Data excerpts:
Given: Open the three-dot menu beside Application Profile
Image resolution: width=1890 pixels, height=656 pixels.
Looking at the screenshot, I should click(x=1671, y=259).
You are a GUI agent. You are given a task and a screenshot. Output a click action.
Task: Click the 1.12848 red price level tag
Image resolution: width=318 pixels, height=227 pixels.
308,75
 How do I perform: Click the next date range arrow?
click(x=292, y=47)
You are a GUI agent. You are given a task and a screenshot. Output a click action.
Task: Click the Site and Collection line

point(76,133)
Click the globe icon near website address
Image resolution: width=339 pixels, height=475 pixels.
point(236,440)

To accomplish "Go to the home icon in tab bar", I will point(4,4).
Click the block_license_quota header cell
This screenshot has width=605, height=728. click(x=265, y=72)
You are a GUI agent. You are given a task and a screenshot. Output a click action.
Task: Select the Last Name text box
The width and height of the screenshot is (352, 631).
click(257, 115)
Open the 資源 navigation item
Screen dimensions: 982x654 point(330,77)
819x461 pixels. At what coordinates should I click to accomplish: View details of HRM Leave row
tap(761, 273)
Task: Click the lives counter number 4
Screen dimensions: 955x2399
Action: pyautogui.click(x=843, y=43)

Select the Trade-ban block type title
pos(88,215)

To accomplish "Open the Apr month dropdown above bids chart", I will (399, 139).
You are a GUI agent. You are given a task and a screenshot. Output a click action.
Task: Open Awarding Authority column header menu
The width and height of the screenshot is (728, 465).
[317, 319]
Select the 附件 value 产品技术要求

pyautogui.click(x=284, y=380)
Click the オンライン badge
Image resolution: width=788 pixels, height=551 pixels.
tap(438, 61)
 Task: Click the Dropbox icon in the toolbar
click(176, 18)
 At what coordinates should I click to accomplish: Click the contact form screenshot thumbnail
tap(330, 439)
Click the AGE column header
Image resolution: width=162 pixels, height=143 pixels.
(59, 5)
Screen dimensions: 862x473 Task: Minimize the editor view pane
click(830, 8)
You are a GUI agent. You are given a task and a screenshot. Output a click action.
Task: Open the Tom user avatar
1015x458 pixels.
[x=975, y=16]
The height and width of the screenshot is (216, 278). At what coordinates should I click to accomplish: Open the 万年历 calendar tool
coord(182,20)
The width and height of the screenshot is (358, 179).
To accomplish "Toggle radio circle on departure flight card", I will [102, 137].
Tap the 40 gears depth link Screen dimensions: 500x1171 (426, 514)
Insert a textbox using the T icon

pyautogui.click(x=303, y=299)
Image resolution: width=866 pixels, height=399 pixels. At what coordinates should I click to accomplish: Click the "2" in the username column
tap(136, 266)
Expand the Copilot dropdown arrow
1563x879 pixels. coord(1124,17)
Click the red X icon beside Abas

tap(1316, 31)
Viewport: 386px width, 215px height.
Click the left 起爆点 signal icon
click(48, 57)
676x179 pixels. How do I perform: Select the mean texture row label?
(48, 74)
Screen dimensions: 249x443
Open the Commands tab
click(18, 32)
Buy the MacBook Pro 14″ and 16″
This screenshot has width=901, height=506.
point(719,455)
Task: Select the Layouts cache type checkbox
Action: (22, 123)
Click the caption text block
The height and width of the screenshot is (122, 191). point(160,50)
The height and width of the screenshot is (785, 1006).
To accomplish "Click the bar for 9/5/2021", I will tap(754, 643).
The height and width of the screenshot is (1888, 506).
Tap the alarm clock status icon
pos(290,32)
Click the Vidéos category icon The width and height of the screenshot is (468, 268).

▸ **Exercise prompt**: Repeat all of the records, letter for letter.

▸ **Task solution**:
Given: Open the three-dot menu beside Application Profile
Image resolution: width=1890 pixels, height=656 pixels.
Looking at the screenshot, I should click(x=1671, y=259).
You are a GUI agent. You are given a task and a screenshot. Output a click action.
Task: Click the 1.12848 red price level tag
Image resolution: width=318 pixels, height=227 pixels.
308,75
 How do I perform: Click the next date range arrow?
click(x=292, y=47)
You are a GUI agent. You are given a task and a screenshot. Output a click action.
Task: Click the Site and Collection line

point(76,133)
Click the globe icon near website address
Image resolution: width=339 pixels, height=475 pixels.
point(236,440)

To accomplish "Go to the home icon in tab bar", I will point(4,4).
Click the block_license_quota header cell
This screenshot has width=605, height=728. click(x=265, y=72)
You are a GUI agent. You are given a task and a screenshot. Output a click action.
Task: Select the Last Name text box
The width and height of the screenshot is (352, 631).
click(257, 115)
Open the 資源 navigation item
Screen dimensions: 982x654 point(330,77)
819x461 pixels. At what coordinates should I click to accomplish: View details of HRM Leave row
tap(761, 273)
Task: Click the lives counter number 4
Screen dimensions: 955x2399
Action: pyautogui.click(x=843, y=43)

Select the Trade-ban block type title
pos(88,215)

To accomplish "Open the Apr month dropdown above bids chart", I will (399, 139).
You are a GUI agent. You are given a task and a screenshot. Output a click action.
Task: Open Awarding Authority column header menu
The width and height of the screenshot is (728, 465).
[317, 319]
Select the 附件 value 产品技术要求

pyautogui.click(x=284, y=380)
Click the オンライン badge
Image resolution: width=788 pixels, height=551 pixels.
tap(438, 61)
 Task: Click the Dropbox icon in the toolbar
click(176, 18)
 At what coordinates should I click to accomplish: Click the contact form screenshot thumbnail
tap(330, 439)
Click the AGE column header
Image resolution: width=162 pixels, height=143 pixels.
(59, 5)
Screen dimensions: 862x473 Task: Minimize the editor view pane
click(830, 8)
You are a GUI agent. You are given a task and a screenshot. Output a click action.
Task: Open the Tom user avatar
1015x458 pixels.
[x=975, y=16]
The height and width of the screenshot is (216, 278). At what coordinates should I click to accomplish: Open the 万年历 calendar tool
coord(182,20)
The width and height of the screenshot is (358, 179).
To accomplish "Toggle radio circle on departure flight card", I will [102, 137].
Tap the 40 gears depth link Screen dimensions: 500x1171 (426, 514)
Insert a textbox using the T icon

pyautogui.click(x=303, y=299)
Image resolution: width=866 pixels, height=399 pixels. At what coordinates should I click to accomplish: Click the "2" in the username column
tap(136, 266)
Expand the Copilot dropdown arrow
1563x879 pixels. coord(1124,17)
Click the red X icon beside Abas

tap(1316, 31)
Viewport: 386px width, 215px height.
Click the left 起爆点 signal icon
click(48, 57)
676x179 pixels. How do I perform: Select the mean texture row label?
(48, 74)
Screen dimensions: 249x443
Open the Commands tab
click(18, 32)
Buy the MacBook Pro 14″ and 16″
This screenshot has width=901, height=506.
point(719,455)
Task: Select the Layouts cache type checkbox
Action: (22, 123)
Click the caption text block
The height and width of the screenshot is (122, 191). point(160,50)
The height and width of the screenshot is (785, 1006).
To accomplish "Click the bar for 9/5/2021", I will tap(754, 643).
The height and width of the screenshot is (1888, 506).
Tap the alarm clock status icon
pos(290,32)
Click the Vidéos category icon The width and height of the screenshot is (468, 268).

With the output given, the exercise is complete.